CRUZ AB Jr, AMATUZIO DS, GRANDE F, HAY LJ.

Effect of intra-arterial insulin on tissue cholesterol and fatty acids in alloxan-diabetic dogs.

Circ Res. 1961 Jan;9:39-43.
DOI: 10.1161/01.RES.9.1.39

pubmed

Summary: 21 dogs were studied.  3 controls.  19 dogs were given diabetes by a single injection of alloxan to knock out their beta cells.  Their fasting glucose was established and they were subsequently injected with from 1 to 3 iU of insulin/kg depending on their fasting glucose.  The controls were  injected with 1 iU/kg.  The insulin was injected into the femoral artery supplying one leg and an equal amount of saline was injected into the femoral artery supplying the other leg.  All dogs were fed the same diet.  The diabetic dogs were sacrificed and autopsied at intervals over 28 days, and samples of the arteries and muscles of each leg were preserved.

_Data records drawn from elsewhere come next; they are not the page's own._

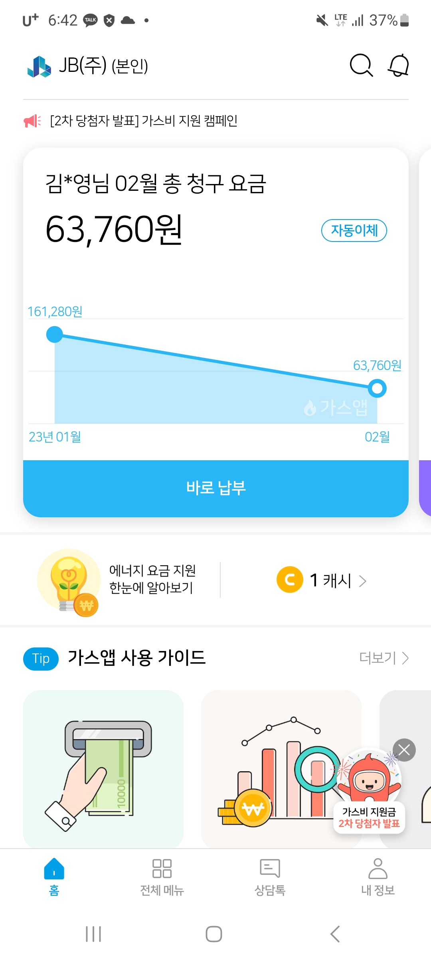The image size is (431, 958).
Task: Tap the red megaphone announcement icon
Action: (x=32, y=121)
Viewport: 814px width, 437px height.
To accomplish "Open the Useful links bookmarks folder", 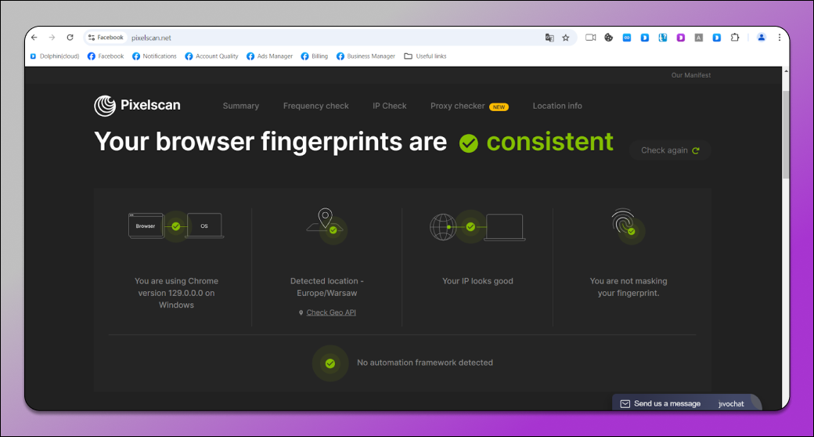I will [x=425, y=56].
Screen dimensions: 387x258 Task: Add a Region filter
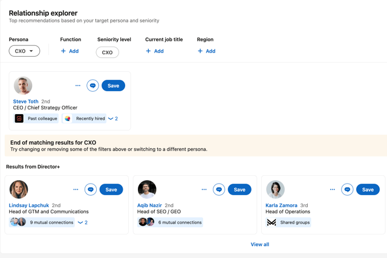[x=207, y=51]
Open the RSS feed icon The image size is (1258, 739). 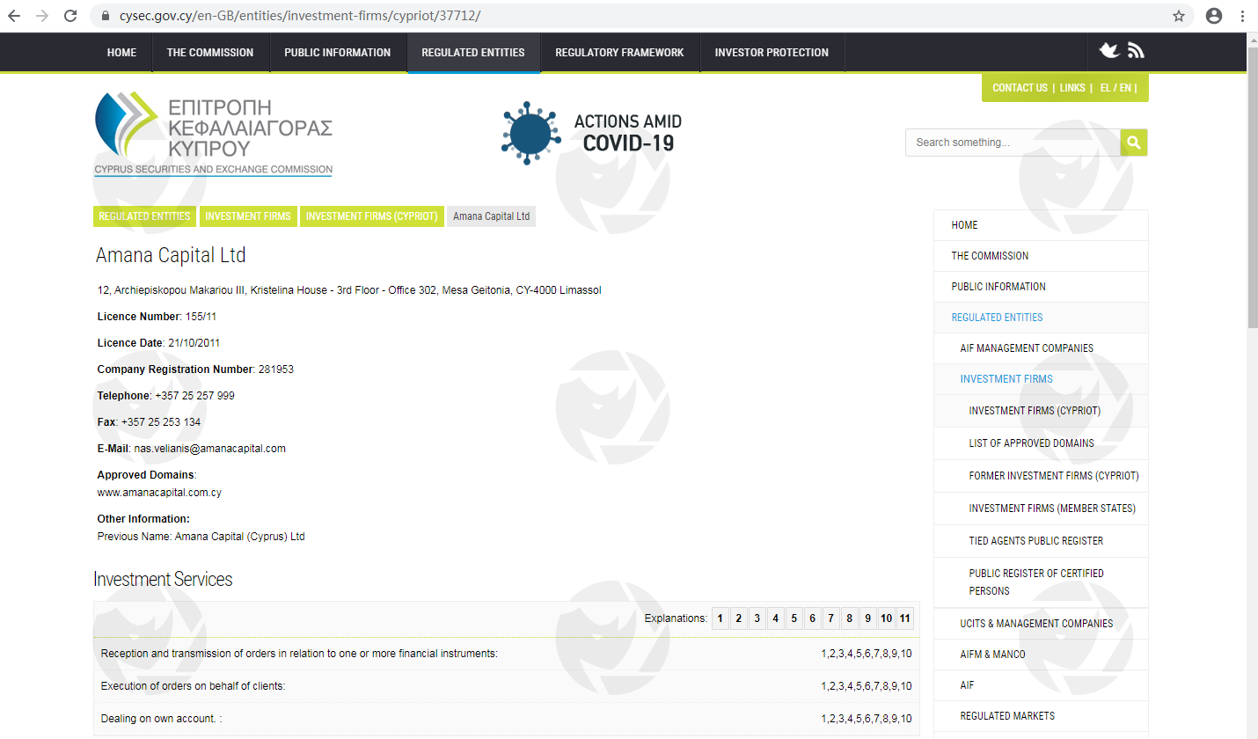coord(1136,51)
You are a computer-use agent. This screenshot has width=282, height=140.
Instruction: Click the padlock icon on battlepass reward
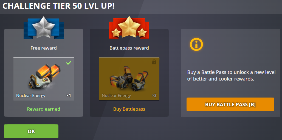coord(154,62)
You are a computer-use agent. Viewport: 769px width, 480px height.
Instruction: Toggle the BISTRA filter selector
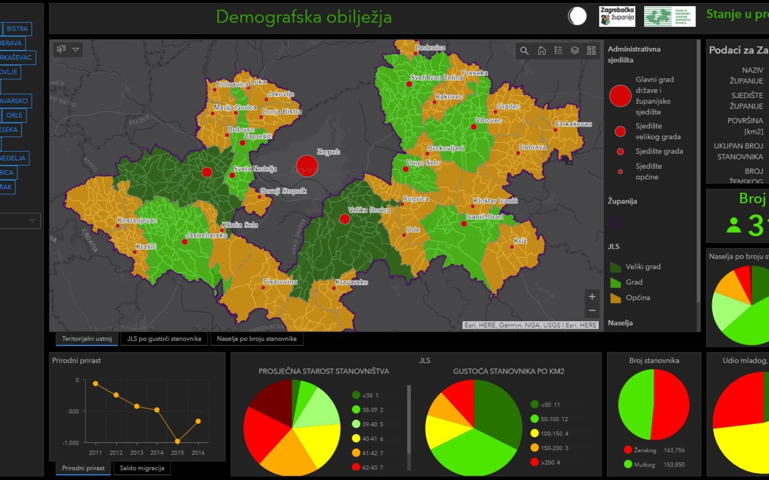(17, 29)
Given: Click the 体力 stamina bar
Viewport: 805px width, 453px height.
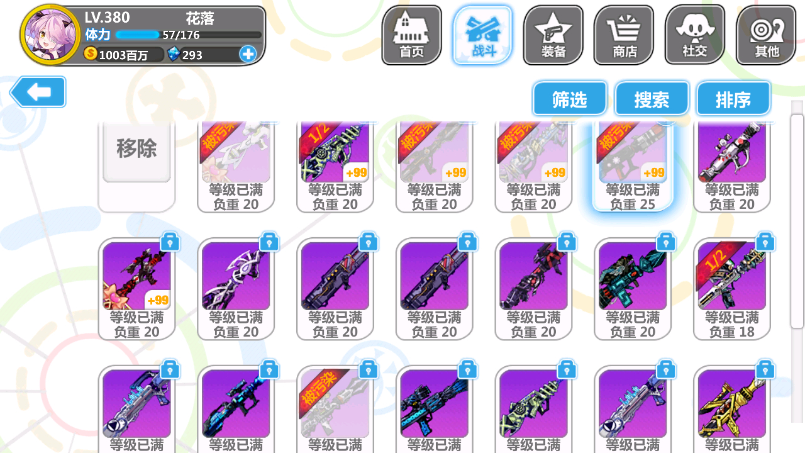Looking at the screenshot, I should tap(189, 35).
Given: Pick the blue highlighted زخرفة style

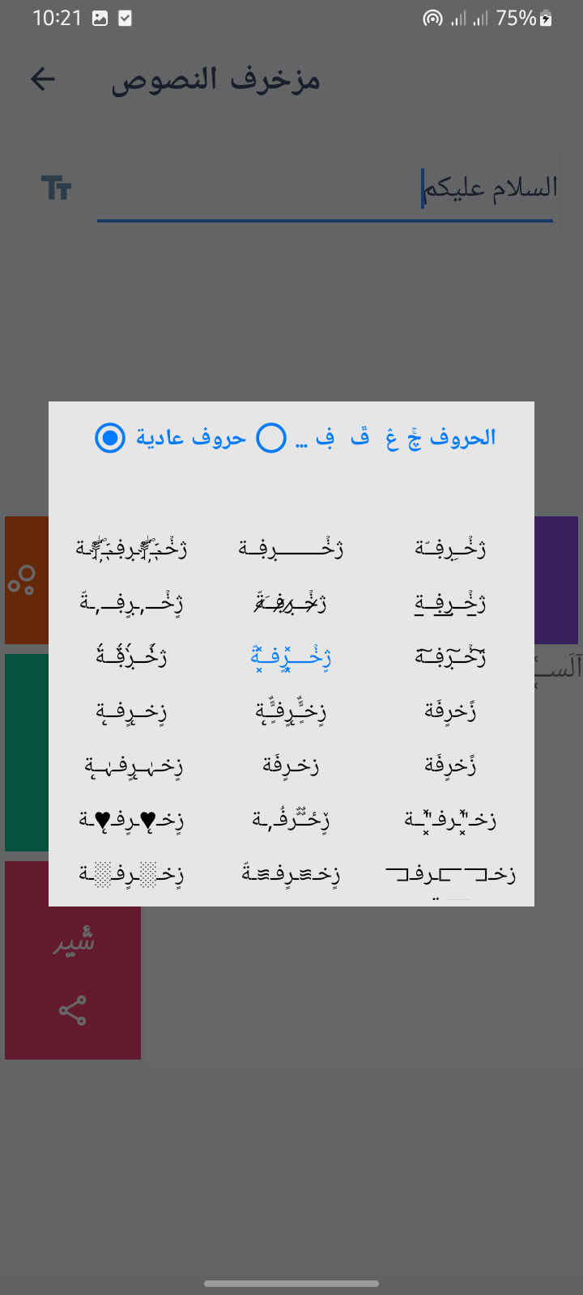Looking at the screenshot, I should point(291,656).
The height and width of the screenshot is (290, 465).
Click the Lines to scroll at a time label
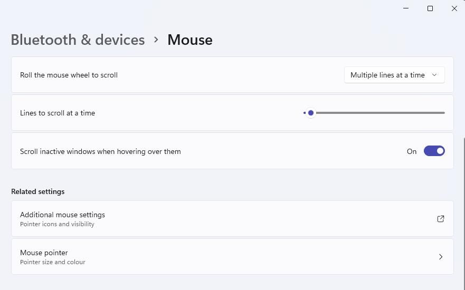point(58,113)
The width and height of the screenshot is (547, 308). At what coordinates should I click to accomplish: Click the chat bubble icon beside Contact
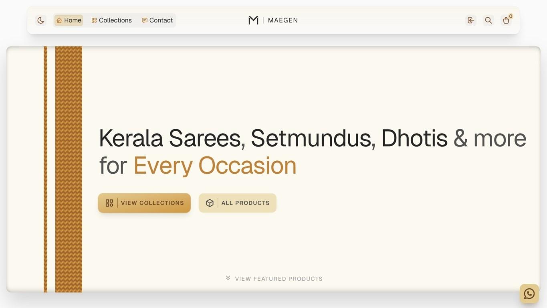point(145,20)

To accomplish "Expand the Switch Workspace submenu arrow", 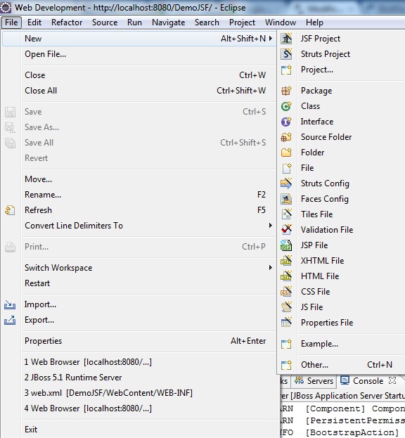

Results: Analysis of the arteries and muscles show an increase in cholesterol and total fatty acids in both tissues of the insulin injected side as compared with the saline injected leg for all dogs sacrificed after 4 weeks.  The control dogs saw an increase in cholesterol and total fatty acids in arteries,  but no significant difference in muscle tissue.


We reckon: This shows if you give insulin directly to the arteries in just one leg of a dog, you give just that one leg cardiovascular disease.

This shows that one of the reasons why type 2 diabetics have a higher incidence of Cardiovascular disease is due to the chronic high insulin they subject their blood vessels to over decades as their disease progresses.